I'm sure you all know how to look into how we have been behaving as an organization in terms of our conservative provisioning approach. That would go in to show you that if there be a need or if there is a situation whereby we are obliged to recognize any Non-Performing Financings, which we are adequately, let's say, well-positioned to be able to absorb those. There's no reason for us not to recognize any non-performing assets if they were really there on the portfolio.
Got it. Thank you, Gourang. Thank you. Appreciate it. Thank you.
Your next question comes to line of Jaap Meijer of Arqaam Capital. Your line is open. Your next question comes to line of Nikhil Potdar of QNB Financial Services Your line is open.
Again, a follow-up question, sir. This is regarding, again, your loan composition that you have mentioned. You've mentioned about government, you know, wait and watch approach in terms of your inventories, which is going to be getting released. You also acknowledged that, you know, real estate, it has been developed quite high, and the real estate indicator, for example, Qatar has, you know, going down. Not much active to look from that point of view. You also mentioned about, you know, LNG expansion likely to come in the second half.

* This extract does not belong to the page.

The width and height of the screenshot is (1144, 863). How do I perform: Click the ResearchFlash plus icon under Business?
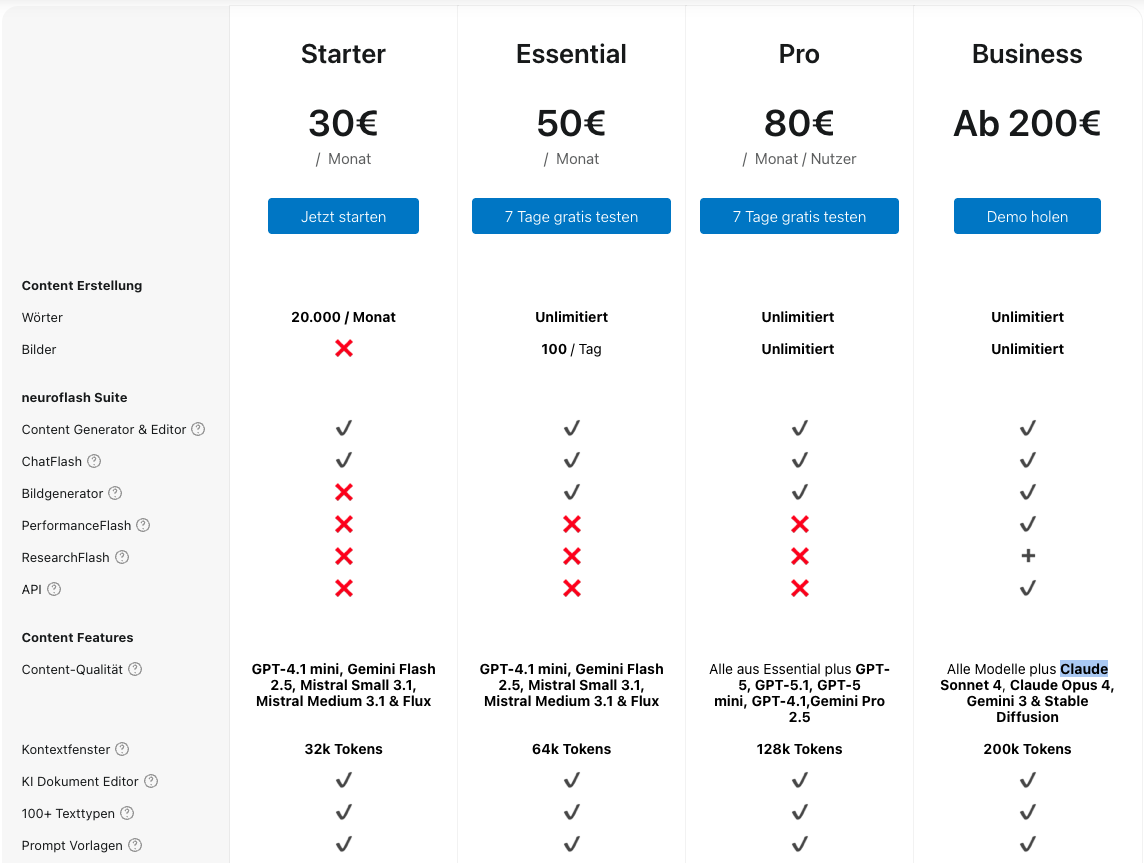pos(1027,557)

My question is, you know, how you see in the coming two quarters in terms of your loan book growth? I mean, what is there any other drivers which you can look forward to? Commercial also you mentioned space you're not gonna be looking to that extent.
Just wanted to have an idea, sir. Thank you.

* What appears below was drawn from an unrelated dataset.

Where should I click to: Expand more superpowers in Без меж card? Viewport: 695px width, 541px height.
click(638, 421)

As I said, all I mentioned was that, the question which you answered on the real estate bit was to say on the asset quality bit of it. Will the opportunities not exist in real estate market? There would be always be an opportunities even in this market as well. There are a lot of projects that were in pipeline. Some of them were postponed given the fact that, they did not want to have a situation whereby they were partly completed, et cetera, et cetera. There will always be opportunities in the real estate. There'll always be, as I said, hydrocarbon would be there. In order to say where exactly it'll come for and from and which quarter, it's extremely difficult to give you on a timeline perspective which will follow what.
All we are saying is that Qatar being where it is at this point of time with the kind of revenue generation that is going to see from the hydrocarbon sector, not only based on the current oil prices but also from the fact that it is going to have an almost 60% increase in its LNG expansion and with a ready buyer in form of Europe already there. I think overall macroeconomic-wise, Qatar is very well-placed, and I think there would be adequate opportunities coming up within the domestic market. At the end of the day, the government will continue to pursue diversification of its revenues by investing outside. We believe that they're also committed to investing inside Qatar and developing it further. There will be opportunities coming up. I'm.
we are not worried in terms of the medium-term horizon. It's just that when you come out from a lull, like the way we had because of the World Cup, where the activities were focused on the sporting event rather than other activities, it always takes some time for the machinery to start rolling back in its original shape and form. That's what I was saying. All I was saying is that Q1 might still be slow, Q2 onwards, we should start seeing the normal business coming up all over again.
Okay. Thanks. Thanks for your detailed explanation, sir. Thank you.
There are no further questions at this time, so I'd like to hand the call back to Shahan.
Okay. Thank you, Gaurang, for the update, and I'd like to thank all the participants for joining in, and we'll pick this up again, in the first quarter of 2023. Thank you.
Thank you, everybody. Thank you very much.